Sur la demande de suspension de l'exécution de l'obligation de quitter le territoire français :
9. Aux termes du deuxième alinéa de l'article L. 752-5 du code de l'entrée et du séjour des étrangers et du droit d'asile : " L'étranger dont le droit au maintien sur le territoire a pris fin en application des b ou d du 1° de l'article L. 542-2 et qui fait l'objet d'une décision portant obligation de quitter le territoire français peut, dans les conditions prévues à la présente section, demander au tribunal administratif la suspension de l'exécution de cette décision jusqu'à l'expiration du délai de recours devant la Cour nationale du droit d'asile ou, si celle-ci est saisie, soit jusqu'à la date de la lecture en audience publique de la décision de la cour, soit, s'il est statué par ordonnance, jusqu'à la date de la notification de celle-ci ". Aux termes de l'article L. 752-11 du même code : " Le président du tribunal administratif ou le magistrat désigné, saisi en application des articles L. 752-6 ou L. 752-7, fait droit à la demande de l'étranger lorsque celui-ci présente des éléments sérieux de nature à justifier, au titre de sa demande d'asile, son maintien sur le territoire durant l'examen de son recours par la Cour nationale du droit d'asile ".
10. Il est fait droit à la demande de suspension de la mesure d'éloignement si le juge a un doute sérieux sur le bien-fondé de la décision de rejet opposée par l'OFPRA à la demande de protection, au regard des risques de persécutions alléguées ou des motifs retenus par l'office.
11. Mme B, à l'appui de sa demande de suspension, ne produit que son recours devant la CNDA qui reprend les éléments déjà invoqués devant l'OFPRA, sans apporter toutefois aucun autre élément ni aucune précision.

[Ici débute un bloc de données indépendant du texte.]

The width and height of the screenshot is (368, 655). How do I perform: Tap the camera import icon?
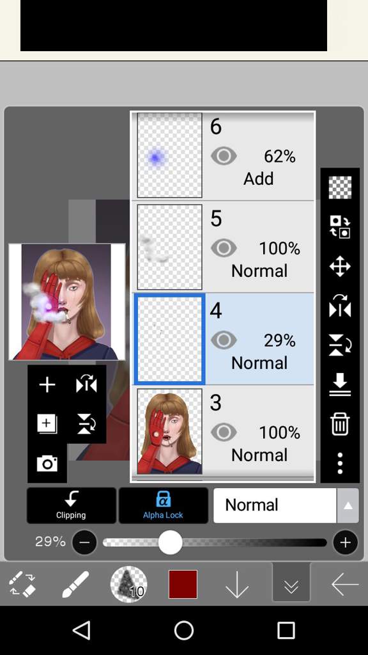coord(47,464)
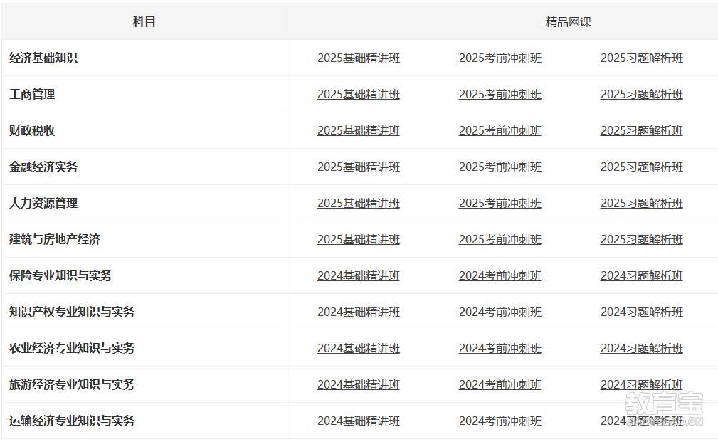Open 人力资源管理 2025基础精讲班 link
The image size is (718, 442).
point(358,204)
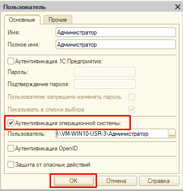Click the Подтверждение пароля field
The image size is (183, 191).
pos(105,84)
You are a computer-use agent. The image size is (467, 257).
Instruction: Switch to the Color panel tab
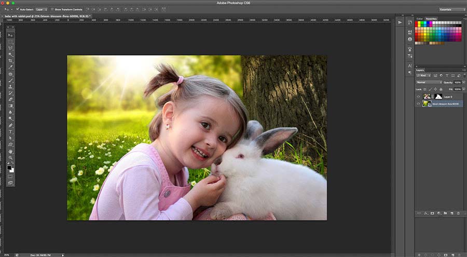click(419, 19)
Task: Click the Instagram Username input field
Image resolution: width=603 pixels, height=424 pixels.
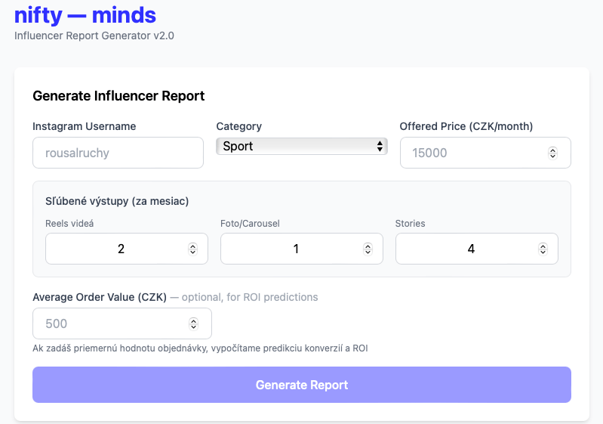Action: pyautogui.click(x=118, y=153)
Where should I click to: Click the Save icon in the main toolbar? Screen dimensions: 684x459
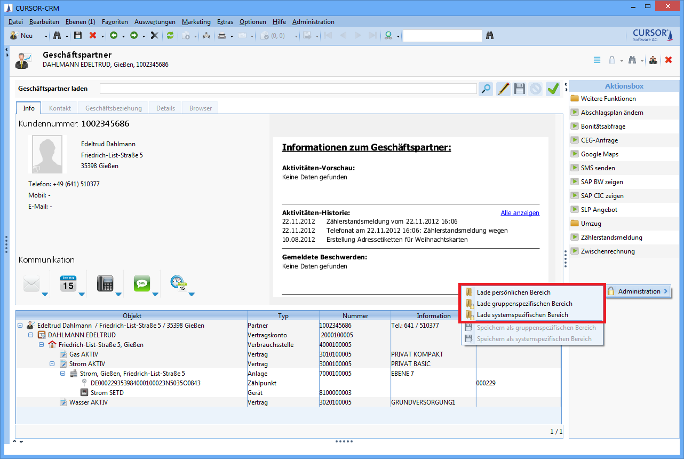(78, 36)
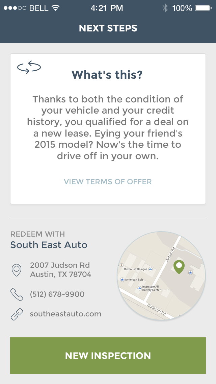Tap the "What's this?" card heading

pos(107,75)
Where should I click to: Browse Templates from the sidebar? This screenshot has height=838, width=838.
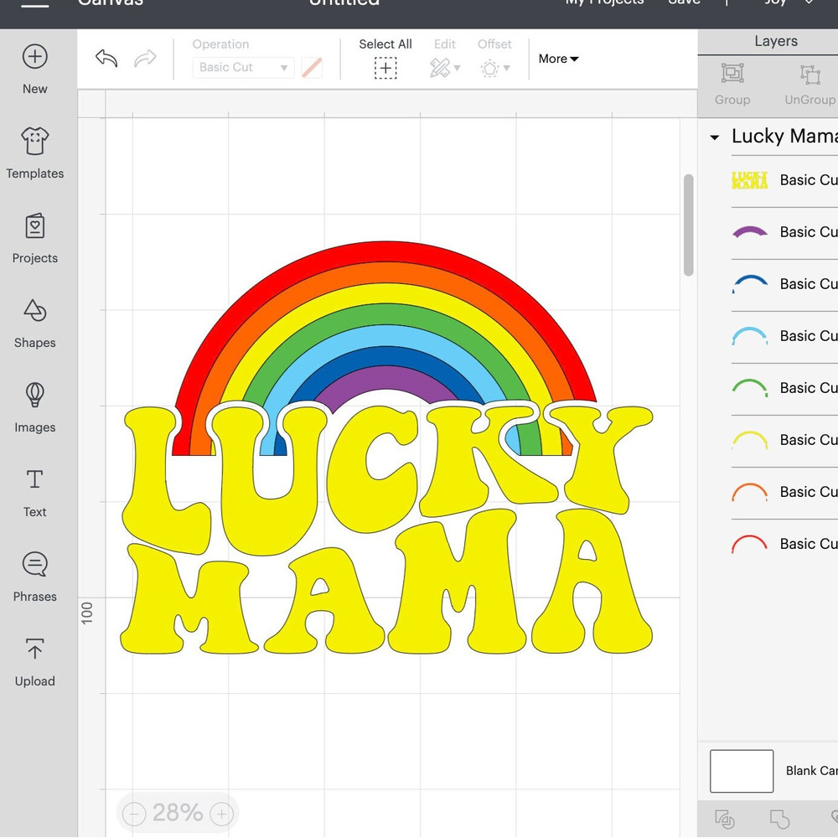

Dans ces conditions, elle ne peut être regardée comme présentant des éléments sérieux de nature à justifier, au titre de sa demande d'asile, son maintien sur le territoire durant l'examen de ce recours.
12. Il résulte de tout ce qui précède que tant les conclusions tendant à l'annulation de l'arrêté du 14 avril 2023 que celles tendant à la suspension de l'exécution de la décision portant obligation de quitter le territoire français doivent être rejetées. Dans ces conditions, les conclusions tendant à l'application des dispositions de l'article L. 761-1 du code de justice administrative et de l'article 37 de la loi du 10 juillet 1991, doivent également être rejetées.
D E C I D E :
Article 1er : Il n'y a pas lieu d'admettre Mme B au bénéfice de l'aide juridictionnelle à titre provisoire.
Article 2 : Le surplus des conclusions de la requête de Mme B est rejeté.
Article 3 : Le présent jugement sera notifié à Mme A B, à Me Zoubeidi-Defert et à la préfète des Vosges.
Rendu public par mise à disposition au greffe le 9 juin 2023.
La magistrate désignée,
J. Kohler
La greffière,
M. C
La République mande et ordonne à la préfète des Vosges en ce qui la concerne ou à tous commissaires de justice à ce requis en ce qui concerne les voies de droit commun contre les parties privées, de pourvoir à l'exécution de la présente décision.